Text:
=== Begin Enclosure ===
Labor Day 2023: Statement by NIOSH Director, John Howard, MDPosted on by
Labor Day often evokes thoughts about the end of summer and start of a new school year. It can be easy to forget that the origins of the holiday lie in the labor movement of the late nineteenth century when workers fought for their rights, including safer working conditions. A lot has changed since then and while we have made significant progress in improving worker safety and health, new challenges continue to arise as work and workplaces evolve. At the National Institute for Occupational Safety and Health (NIOSH) we conduct research that we move into practice to assure that workers across the Nation have safe and healthful working conditions. That includes adapting our efforts to ensure we are meeting the workplace safety and health challenges of today.
=== End Enclosure ===
Extracted data:
=== Begin Enclosure ===
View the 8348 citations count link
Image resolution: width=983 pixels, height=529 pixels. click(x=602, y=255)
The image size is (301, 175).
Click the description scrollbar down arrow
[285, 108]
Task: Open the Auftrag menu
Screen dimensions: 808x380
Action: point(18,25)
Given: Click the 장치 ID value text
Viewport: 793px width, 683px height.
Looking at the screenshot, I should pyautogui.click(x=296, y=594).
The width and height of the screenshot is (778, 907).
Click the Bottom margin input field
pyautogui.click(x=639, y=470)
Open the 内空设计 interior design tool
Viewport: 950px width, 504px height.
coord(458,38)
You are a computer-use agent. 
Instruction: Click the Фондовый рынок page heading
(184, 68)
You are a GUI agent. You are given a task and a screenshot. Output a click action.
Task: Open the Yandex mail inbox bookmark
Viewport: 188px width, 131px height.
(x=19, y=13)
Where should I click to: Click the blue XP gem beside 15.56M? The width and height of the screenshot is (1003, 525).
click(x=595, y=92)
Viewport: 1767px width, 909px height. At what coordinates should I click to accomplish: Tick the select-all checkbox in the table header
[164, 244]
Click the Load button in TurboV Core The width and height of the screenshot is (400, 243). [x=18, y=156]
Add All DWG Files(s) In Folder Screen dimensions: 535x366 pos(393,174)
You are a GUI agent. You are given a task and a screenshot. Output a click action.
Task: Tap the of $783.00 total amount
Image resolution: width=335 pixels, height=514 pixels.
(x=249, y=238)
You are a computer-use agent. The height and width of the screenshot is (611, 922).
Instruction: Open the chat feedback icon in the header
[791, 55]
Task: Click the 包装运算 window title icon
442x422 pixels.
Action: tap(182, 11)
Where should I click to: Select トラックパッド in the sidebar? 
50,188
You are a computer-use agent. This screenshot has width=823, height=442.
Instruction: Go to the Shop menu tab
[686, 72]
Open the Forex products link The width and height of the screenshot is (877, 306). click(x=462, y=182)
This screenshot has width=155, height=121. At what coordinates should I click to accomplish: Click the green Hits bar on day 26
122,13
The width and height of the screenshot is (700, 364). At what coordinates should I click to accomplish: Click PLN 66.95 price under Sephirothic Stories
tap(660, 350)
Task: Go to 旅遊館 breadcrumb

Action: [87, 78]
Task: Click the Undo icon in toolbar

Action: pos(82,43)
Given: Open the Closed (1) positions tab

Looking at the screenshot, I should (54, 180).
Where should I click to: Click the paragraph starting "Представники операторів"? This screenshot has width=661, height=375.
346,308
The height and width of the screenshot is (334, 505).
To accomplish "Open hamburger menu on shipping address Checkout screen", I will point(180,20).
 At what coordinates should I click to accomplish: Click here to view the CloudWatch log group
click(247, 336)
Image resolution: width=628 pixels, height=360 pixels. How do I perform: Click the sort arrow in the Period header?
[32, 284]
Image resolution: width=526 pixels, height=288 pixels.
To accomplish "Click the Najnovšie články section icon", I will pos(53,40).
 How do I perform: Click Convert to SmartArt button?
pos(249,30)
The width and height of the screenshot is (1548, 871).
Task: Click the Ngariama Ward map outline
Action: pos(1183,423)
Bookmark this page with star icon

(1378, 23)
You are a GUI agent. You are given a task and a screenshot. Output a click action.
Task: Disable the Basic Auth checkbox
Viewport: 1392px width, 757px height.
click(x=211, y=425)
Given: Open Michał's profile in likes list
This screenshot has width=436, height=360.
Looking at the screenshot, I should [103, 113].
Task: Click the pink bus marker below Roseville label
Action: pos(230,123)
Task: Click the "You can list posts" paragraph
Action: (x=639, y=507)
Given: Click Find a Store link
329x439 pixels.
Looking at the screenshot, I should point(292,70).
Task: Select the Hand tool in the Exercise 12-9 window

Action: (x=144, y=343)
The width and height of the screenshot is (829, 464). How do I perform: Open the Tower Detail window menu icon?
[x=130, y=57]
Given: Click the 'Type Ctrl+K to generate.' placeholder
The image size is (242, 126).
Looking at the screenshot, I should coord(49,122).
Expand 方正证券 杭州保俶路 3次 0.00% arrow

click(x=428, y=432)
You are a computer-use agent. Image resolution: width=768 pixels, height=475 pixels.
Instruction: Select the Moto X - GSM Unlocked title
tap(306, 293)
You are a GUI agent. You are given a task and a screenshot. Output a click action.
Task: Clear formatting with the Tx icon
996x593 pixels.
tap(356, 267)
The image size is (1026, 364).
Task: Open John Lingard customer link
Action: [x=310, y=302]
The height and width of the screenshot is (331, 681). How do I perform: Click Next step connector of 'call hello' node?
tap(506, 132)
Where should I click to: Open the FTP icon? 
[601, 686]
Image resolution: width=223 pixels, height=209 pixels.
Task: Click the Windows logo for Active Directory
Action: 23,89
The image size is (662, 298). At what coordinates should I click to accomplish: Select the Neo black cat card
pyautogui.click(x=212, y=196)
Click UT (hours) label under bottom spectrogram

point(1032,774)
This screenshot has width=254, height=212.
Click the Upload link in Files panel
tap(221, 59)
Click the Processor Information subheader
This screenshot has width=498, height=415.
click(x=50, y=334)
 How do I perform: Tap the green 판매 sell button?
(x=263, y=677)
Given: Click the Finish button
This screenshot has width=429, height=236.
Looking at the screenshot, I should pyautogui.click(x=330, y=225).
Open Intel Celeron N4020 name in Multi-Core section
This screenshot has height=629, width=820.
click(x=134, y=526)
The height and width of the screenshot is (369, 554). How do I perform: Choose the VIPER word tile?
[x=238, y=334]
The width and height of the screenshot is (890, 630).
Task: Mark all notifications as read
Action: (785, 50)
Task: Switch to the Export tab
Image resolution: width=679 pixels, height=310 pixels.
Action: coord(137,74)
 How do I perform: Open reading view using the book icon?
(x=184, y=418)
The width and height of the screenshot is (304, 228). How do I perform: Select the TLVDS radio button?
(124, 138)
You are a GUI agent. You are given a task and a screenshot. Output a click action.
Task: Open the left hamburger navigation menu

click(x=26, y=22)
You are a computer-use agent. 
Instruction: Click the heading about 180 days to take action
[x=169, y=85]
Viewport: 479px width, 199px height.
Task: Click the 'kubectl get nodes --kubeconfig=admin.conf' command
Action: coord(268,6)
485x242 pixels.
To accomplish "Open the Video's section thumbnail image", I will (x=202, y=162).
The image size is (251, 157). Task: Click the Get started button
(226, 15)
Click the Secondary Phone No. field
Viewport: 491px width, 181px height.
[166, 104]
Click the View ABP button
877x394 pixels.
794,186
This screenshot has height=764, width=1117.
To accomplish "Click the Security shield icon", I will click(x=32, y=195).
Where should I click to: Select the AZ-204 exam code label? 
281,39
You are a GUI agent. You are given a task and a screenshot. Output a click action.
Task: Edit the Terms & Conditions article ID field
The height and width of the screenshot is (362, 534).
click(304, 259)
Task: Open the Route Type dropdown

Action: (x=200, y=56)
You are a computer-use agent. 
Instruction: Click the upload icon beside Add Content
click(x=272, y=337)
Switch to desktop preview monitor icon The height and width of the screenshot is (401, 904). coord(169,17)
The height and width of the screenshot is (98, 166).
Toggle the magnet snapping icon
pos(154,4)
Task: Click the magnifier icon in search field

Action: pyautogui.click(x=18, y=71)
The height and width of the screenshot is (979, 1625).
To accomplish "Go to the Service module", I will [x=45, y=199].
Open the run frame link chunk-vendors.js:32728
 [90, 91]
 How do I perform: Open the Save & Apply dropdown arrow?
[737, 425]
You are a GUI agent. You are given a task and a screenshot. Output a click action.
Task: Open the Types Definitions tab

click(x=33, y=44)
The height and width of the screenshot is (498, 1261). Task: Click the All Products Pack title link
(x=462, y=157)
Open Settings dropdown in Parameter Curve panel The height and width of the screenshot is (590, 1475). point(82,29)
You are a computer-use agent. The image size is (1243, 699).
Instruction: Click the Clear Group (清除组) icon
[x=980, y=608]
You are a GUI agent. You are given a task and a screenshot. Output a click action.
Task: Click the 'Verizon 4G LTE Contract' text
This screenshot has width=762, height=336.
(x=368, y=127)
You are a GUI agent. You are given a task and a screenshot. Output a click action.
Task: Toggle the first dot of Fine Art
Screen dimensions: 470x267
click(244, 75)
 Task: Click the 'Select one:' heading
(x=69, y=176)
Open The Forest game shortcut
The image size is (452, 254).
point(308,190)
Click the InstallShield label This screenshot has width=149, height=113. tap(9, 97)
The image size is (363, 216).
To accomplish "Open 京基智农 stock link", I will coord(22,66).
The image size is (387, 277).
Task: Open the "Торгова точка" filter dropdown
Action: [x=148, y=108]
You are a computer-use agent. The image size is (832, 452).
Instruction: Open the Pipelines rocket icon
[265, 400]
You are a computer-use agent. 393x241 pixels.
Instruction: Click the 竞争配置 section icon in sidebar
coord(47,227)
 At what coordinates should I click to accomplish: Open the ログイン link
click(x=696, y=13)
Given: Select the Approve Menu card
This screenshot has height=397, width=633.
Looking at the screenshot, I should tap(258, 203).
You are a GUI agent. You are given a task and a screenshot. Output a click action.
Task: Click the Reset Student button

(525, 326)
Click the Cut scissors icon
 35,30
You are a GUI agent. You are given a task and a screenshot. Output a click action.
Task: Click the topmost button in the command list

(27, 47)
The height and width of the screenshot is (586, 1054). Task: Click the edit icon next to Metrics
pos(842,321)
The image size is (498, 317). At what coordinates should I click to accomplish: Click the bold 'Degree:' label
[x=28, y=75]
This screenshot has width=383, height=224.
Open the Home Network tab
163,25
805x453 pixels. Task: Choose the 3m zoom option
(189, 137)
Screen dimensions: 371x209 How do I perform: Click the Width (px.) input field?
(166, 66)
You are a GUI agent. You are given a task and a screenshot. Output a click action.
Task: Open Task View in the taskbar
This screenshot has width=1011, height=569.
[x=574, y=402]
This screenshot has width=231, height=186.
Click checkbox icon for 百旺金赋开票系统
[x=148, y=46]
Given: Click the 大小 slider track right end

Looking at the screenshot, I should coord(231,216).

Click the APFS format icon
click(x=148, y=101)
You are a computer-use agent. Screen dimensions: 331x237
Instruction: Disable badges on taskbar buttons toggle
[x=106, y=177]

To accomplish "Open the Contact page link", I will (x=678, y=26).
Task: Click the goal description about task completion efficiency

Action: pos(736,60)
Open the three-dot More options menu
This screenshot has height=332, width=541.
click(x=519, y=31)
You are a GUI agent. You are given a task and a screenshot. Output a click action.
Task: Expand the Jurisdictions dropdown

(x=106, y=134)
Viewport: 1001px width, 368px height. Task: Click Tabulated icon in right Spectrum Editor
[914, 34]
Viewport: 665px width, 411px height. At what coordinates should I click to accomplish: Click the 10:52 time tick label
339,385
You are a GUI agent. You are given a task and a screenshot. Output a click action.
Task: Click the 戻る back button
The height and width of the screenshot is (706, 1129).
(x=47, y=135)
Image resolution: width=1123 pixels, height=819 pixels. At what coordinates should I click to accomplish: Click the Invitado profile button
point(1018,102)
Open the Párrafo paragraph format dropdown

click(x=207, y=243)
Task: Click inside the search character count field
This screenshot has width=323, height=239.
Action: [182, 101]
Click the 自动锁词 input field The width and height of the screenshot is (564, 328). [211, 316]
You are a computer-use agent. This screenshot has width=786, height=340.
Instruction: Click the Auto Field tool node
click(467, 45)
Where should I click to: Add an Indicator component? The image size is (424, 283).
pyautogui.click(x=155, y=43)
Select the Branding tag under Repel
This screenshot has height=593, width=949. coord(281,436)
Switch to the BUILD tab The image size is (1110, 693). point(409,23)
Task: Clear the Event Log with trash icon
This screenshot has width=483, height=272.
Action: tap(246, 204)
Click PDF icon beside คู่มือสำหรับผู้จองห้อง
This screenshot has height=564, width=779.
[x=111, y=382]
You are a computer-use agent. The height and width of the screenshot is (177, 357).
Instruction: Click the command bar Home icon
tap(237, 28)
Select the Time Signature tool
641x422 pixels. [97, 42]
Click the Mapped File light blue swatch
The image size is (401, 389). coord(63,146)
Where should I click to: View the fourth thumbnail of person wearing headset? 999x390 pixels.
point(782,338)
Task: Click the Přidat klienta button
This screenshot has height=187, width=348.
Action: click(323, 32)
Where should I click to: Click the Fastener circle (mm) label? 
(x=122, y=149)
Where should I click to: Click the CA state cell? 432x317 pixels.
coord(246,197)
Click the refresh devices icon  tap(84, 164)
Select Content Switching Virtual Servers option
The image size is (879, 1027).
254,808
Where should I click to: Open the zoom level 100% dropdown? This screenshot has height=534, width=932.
=== End Enclosure ===
What to do:
- 1) According to the Labor Day statement, who is the director of NIOSH?
- 2) List everything the Labor Day statement associates with the holiday, including both the thoughts it evokes and the origins it has.
- 3) Carry on the NIOSH Director's Labor Day statement from the point at which it stops.

Task-by-task outputs:
- 1) John Howard, MD

- 2)
- The end of summer
- The start of a new school year
- The labor movement of the late nineteenth century

- 3)
As the Nation navigates the end of the pandemic, the importance of mental health in worker well-being has come into focus. Our work environments and working conditions can significantly impact our mental health. Across industries, NIOSH aims to increase awareness of the role of mental health in worker well-being; develop workplace policies, programs, and practices that support mental health; and provide training and resources to organizations to ensure psychosocially safe and healthy workplaces. Nowhere has the need to address work conditions impacting mental health become more evident than in the healthcare industry where burnout has reached crisis levels. Working conditions have always been challenging for healthcare workers—long hours, unpredictable schedules, demanding physical work, to name a few. The COVID-19 pandemic and workforce shortages have exacerbated the strain on these critical workers. This fall NIOSH will launch a national campaign that will provide hospital leaders with evidence-based tools and resources to better support mental health and well-being among their workforces.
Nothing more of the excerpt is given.